Let's first rewrite the question as: is it true, that $2^k | x^{2^{k-2}}-1 $?

Next we recall, that $\small x^2-1 = (x+1)(x-1)$ and thus $\small x^{2^a}-1=(x^{2^{a-1}}+1)(x^{2^{a-1}}-1)$

So we can now rewrite the question for some top-exponent $ \small b=k-2$ $ M_b=x^{2^b}-1 = (x^{2^{b-1}}+1)(x^{2^{b-2}}+1)(x^{2^{b-3}}+1)\cdots(x^{2^0}+1)(x^{2^0}-1)$

This are b+1 factors by simply counting of parentheses. Now x must be odd such that each parenthese is even.
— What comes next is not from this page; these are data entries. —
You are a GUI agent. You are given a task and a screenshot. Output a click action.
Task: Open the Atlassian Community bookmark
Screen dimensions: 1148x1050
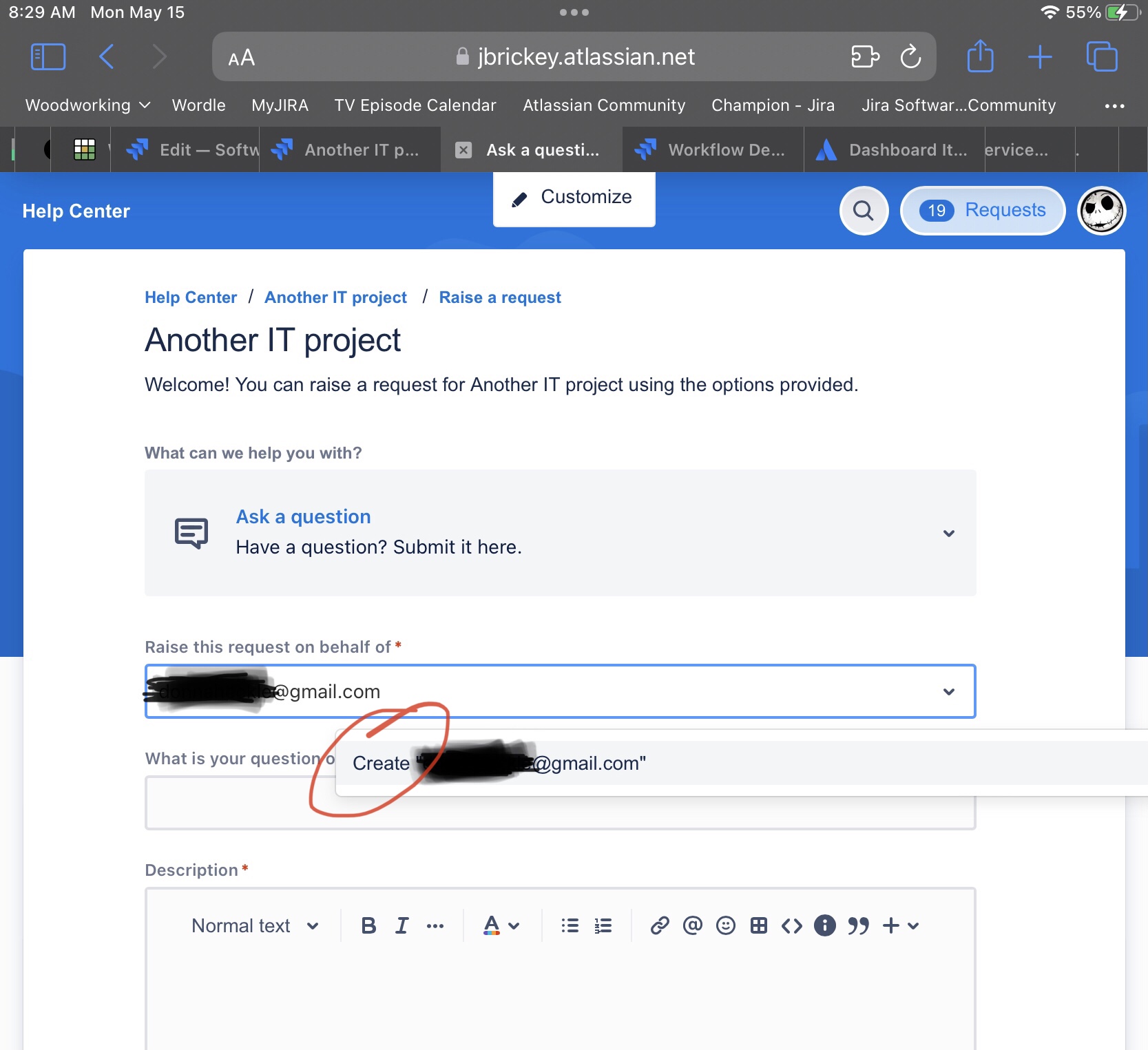(x=603, y=105)
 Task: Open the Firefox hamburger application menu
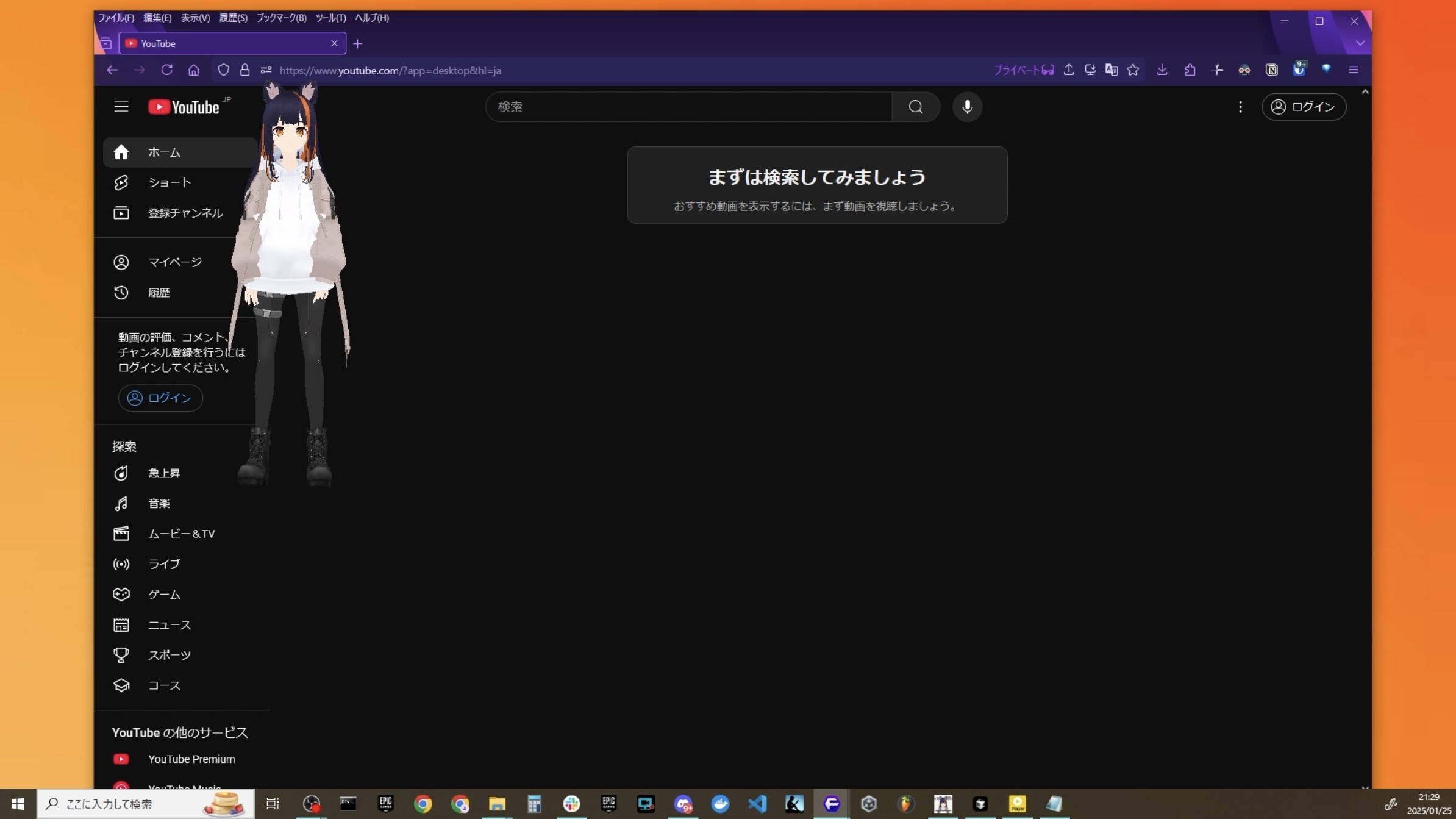point(1352,70)
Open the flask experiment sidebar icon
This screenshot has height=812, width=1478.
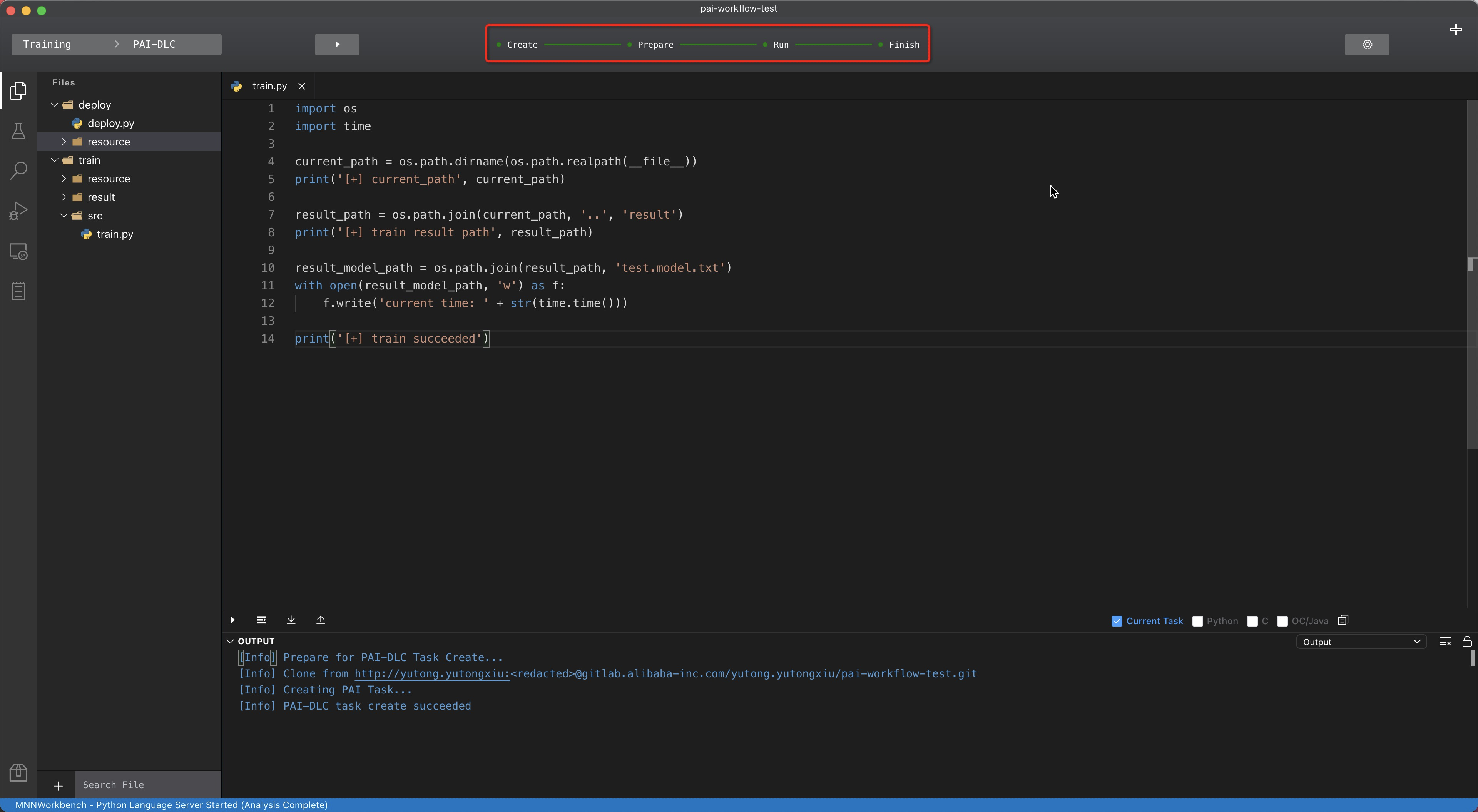[18, 131]
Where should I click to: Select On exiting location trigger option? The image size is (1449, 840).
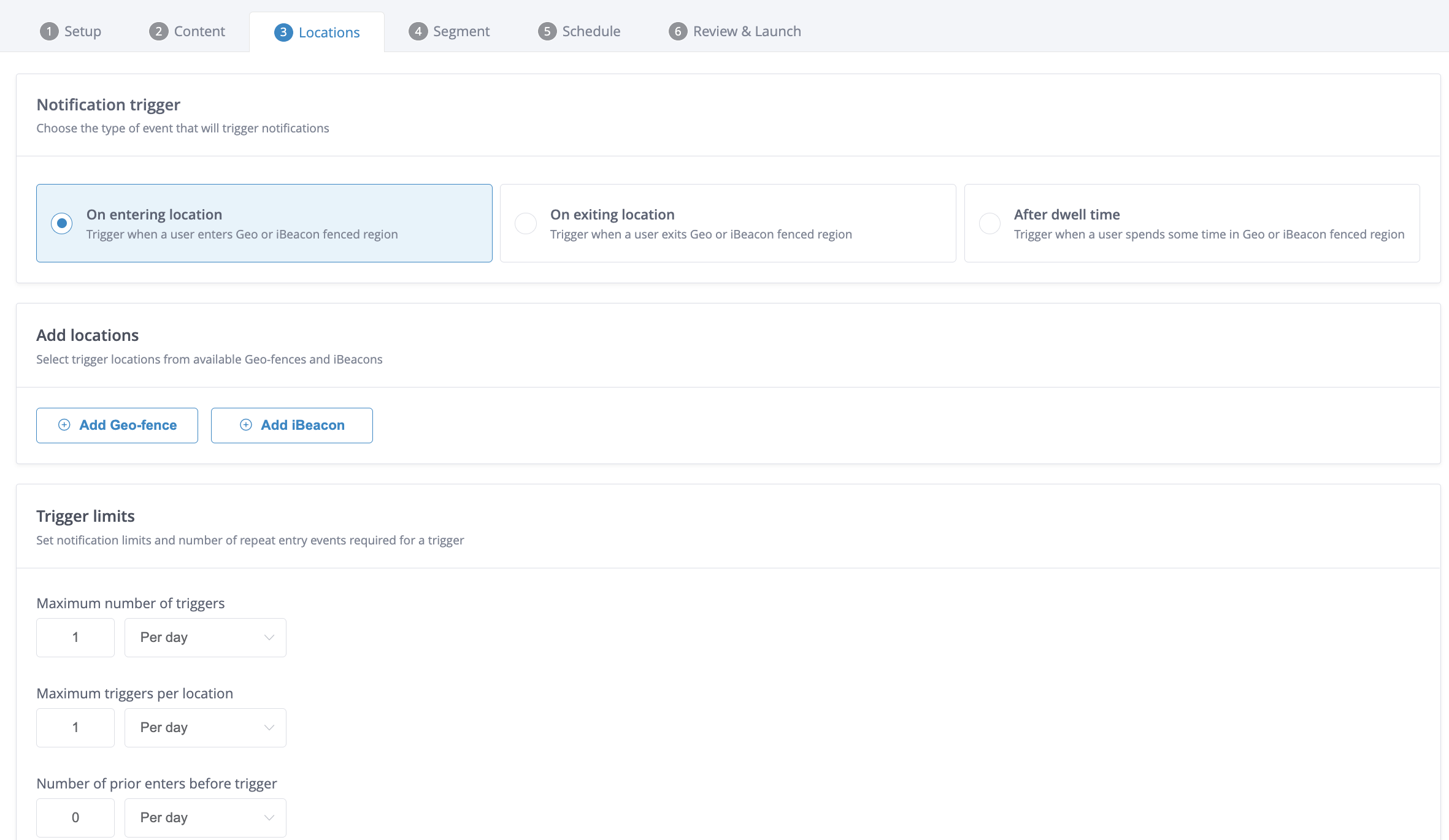coord(526,223)
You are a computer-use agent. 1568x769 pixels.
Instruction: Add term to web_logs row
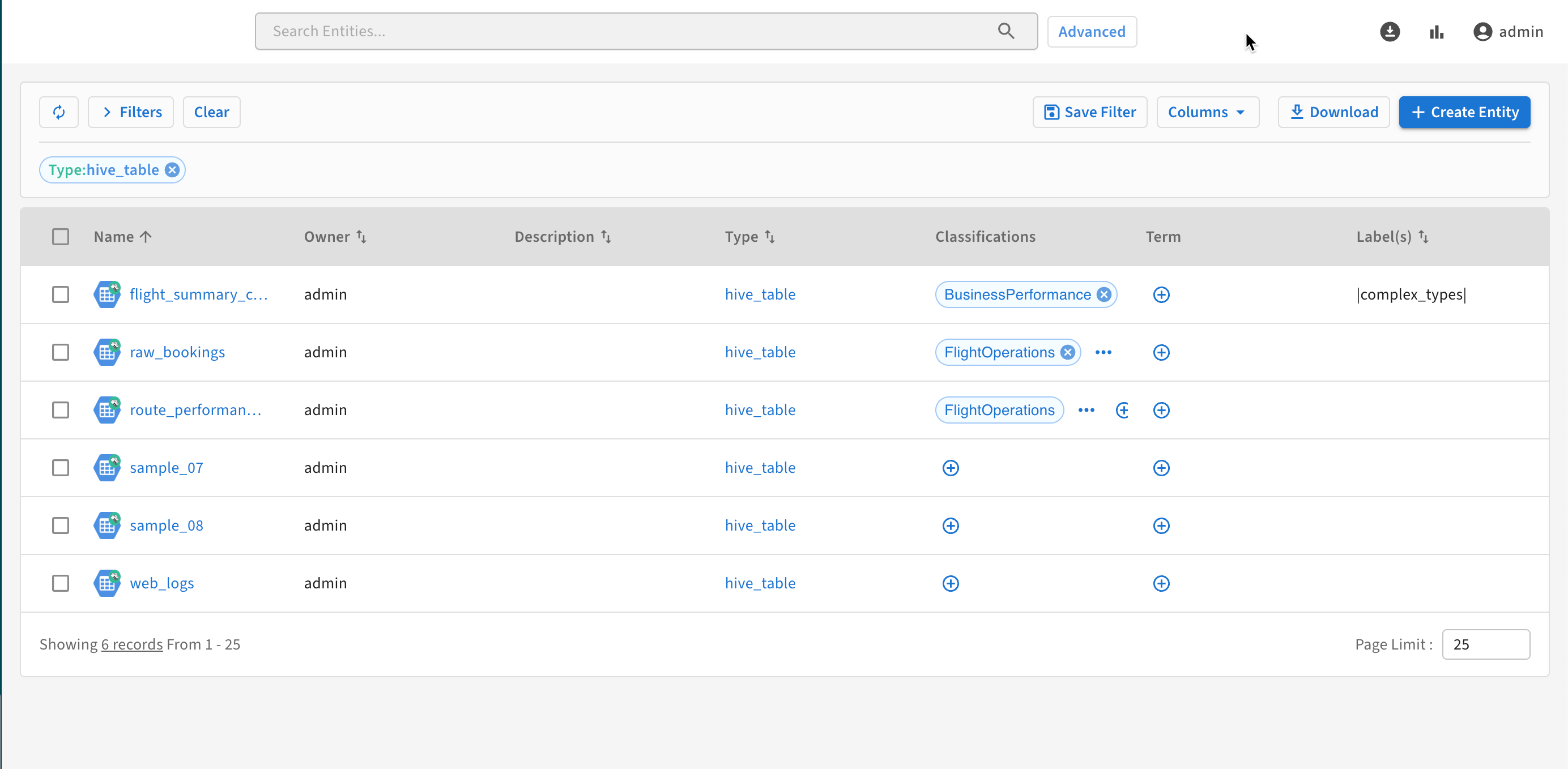tap(1161, 583)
Then each parenthese contains at least the primefactor 2 to the power of 1, so we know already: at least $2^{b+1} $ divides $M_b$.

But, the odd $x$ is either $4y+1$ or $4y+3$, thus one of the two last factors, $(x+1)$ or $(x-1)$ must be divisible by $2^2$ because they form either $\small ((4y+1)+1)((4y+1)-1)$ or $\small ((4y+3)+1)((4y+3)-1)$.

So one of those two parentheses adds (at least) one more primefactor 2, and it follows that (at least) $2^{b+2}$ divides $M_b$ and we have, that indeed
$2^k | (x^ {2^{k-2}}-1 )$